Sexual harassment is defined as a breach of a person’s dignity and personal autonomy.

Our government has put rules and regulations in place that protect individuals from such an intrusion. Infact, March 2019 marked the 9th anniversary of the Protection against Harassment of Women at Workplace Act 2010.

But how effective is this law? And does it really keep us safe?

The legislation was enacted with the objective of protecting women from harassment at the workplace and to create effective mechanisms regarding their complaints. The law was meant to provide relief against acts of harassment to any women.

However, a close examination of the implementation of the law in Pakistan suggests that it leaves room for loopholes.

How does Pakistan’s legal system define harassment?

Under Pakistani law, harassment is defined as ‘any unwelcome sexual advances, requests for sexual favors or other verbal or written communication or physical conduct of a sexual nature or sexually demeaning attitudes, causing interference with work performance or creating an intimidating, hostile or offensive work environment, or the attempt to punish the complainant for refusal to comply to such a request or is made a condition for employment.’

Are there any loopholes in the law?

Within the definitions that outline the law, only men and women are mentioned. Rather than concentrating on gendered pronouns, the law should choose gender neutral lanuage. This should done for a number of reasons. For one, women are not the only victims of sexual harassment. Men too face sexual harassment, and should not be excluded. The law also overlooks the third gender; transgender persons are completely ignored within the law. It must embrace the recently adopted Trans persons (Protection of Rights) Act, and allow the transgender person to also file complaints.

Are there any situations in which the law is not applicable?

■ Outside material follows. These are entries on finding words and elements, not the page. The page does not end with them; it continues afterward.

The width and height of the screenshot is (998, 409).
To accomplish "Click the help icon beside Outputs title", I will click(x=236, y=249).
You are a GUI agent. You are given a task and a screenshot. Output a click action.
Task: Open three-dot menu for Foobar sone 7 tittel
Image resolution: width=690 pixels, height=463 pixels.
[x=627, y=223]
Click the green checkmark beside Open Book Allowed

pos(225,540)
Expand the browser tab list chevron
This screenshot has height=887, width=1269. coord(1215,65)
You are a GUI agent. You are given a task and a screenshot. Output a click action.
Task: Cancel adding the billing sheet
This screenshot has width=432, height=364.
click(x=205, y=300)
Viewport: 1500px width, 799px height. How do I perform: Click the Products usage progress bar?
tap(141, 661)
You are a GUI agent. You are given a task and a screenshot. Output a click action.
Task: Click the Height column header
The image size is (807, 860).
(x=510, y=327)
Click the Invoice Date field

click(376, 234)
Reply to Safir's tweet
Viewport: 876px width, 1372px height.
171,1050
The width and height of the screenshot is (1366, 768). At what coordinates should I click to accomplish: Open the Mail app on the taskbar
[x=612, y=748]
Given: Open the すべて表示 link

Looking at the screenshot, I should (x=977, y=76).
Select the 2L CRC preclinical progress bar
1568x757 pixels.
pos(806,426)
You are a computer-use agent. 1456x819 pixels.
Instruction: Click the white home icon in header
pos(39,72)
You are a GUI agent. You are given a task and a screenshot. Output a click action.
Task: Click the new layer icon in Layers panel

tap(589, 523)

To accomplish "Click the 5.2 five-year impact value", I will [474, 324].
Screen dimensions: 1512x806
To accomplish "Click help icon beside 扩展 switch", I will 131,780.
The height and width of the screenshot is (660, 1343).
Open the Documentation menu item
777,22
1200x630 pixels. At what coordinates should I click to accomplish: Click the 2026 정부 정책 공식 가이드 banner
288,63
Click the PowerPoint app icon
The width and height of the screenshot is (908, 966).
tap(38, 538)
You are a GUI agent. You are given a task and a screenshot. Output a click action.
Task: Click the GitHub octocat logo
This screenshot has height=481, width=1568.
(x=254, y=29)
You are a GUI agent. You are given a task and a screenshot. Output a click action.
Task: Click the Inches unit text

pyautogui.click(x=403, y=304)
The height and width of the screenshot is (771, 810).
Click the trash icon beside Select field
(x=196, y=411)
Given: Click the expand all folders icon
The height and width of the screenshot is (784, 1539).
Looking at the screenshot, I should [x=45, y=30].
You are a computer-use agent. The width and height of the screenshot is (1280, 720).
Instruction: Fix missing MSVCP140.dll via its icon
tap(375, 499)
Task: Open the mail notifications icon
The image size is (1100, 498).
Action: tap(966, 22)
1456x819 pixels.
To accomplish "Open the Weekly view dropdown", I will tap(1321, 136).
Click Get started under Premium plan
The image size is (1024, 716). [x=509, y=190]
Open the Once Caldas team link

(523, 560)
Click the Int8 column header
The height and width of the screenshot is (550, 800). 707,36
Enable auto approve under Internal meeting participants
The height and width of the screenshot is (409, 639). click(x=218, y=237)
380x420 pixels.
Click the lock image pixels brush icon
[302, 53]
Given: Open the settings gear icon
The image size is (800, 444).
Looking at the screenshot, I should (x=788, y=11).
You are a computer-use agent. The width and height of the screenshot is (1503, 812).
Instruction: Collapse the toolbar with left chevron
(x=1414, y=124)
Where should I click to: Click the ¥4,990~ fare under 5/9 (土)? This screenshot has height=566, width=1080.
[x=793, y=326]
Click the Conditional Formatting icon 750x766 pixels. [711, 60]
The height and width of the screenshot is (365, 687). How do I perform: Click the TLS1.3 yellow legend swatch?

Another loophole noticed within the law is that it appears the law does not cover situations where employees of two different organizations are involved. If such two employees interact in the ordinary course of business and the interaction gives rise to an act of sexual harassment, this does not count as harassment in legal terms. But harassment isn’t just limited to direct boss-employee relationships, and the law should reflect that.

The law also does include household staff or those working in agriculture or within the informal labour sector. Shops and establishments that are not registered are also outside the domain of this law. As a result, only in certain situations and workplaces are harassment cases legible for prosecution.

do certain workplaces have exceptions?

The definition of an “organization” within the law is also pretty restrictive. Within the District Government, it only covers educational institutions and medical facilities. In the private sector, it does not cover agriculture, livestock, dairy farms and establishments that are not registered. Thus, unorganized sectors are outside the scope of this Act, allowing for certain workplaces to be unprotected and unsafe. Also, students in schools, colleges or universities are not protected under this law.

course of action outlined by the law is also problematic

Oddly enough, the inquiry committee constituted under the Act comprises of employees of the very same organization. Therefore, chances are that the members of the inquiry committee probably will not have any experience or training in dealing or inquiring into cases of workplace harassment. And being a part of the work space makes them susceptible to bias.  

Is there anything good about the law?

In Punjab, 134 cases reached the ombudsperson during the last five years and the office received 98 complaints after 2014. Data by the Punjab Commission on the Status of Women (PCSW) and the ombudsperson’s office states that 38% of these cases were withdrawn, 43% accused received punishment and the suspects in 18 percent of cases were exonerated.

The Protection against Harassment of Women at Workplace Act 2010 is a step in the right direction. It partially fulfills the legal obligations of the Government towards women empowerment and international labor standards. However, the legislation suffers from severe limitations as well as implementation deficit.

With increasing awareness and accountability, hopefully this law will be updated, giving the people of Pakistan the security and justice they deserve.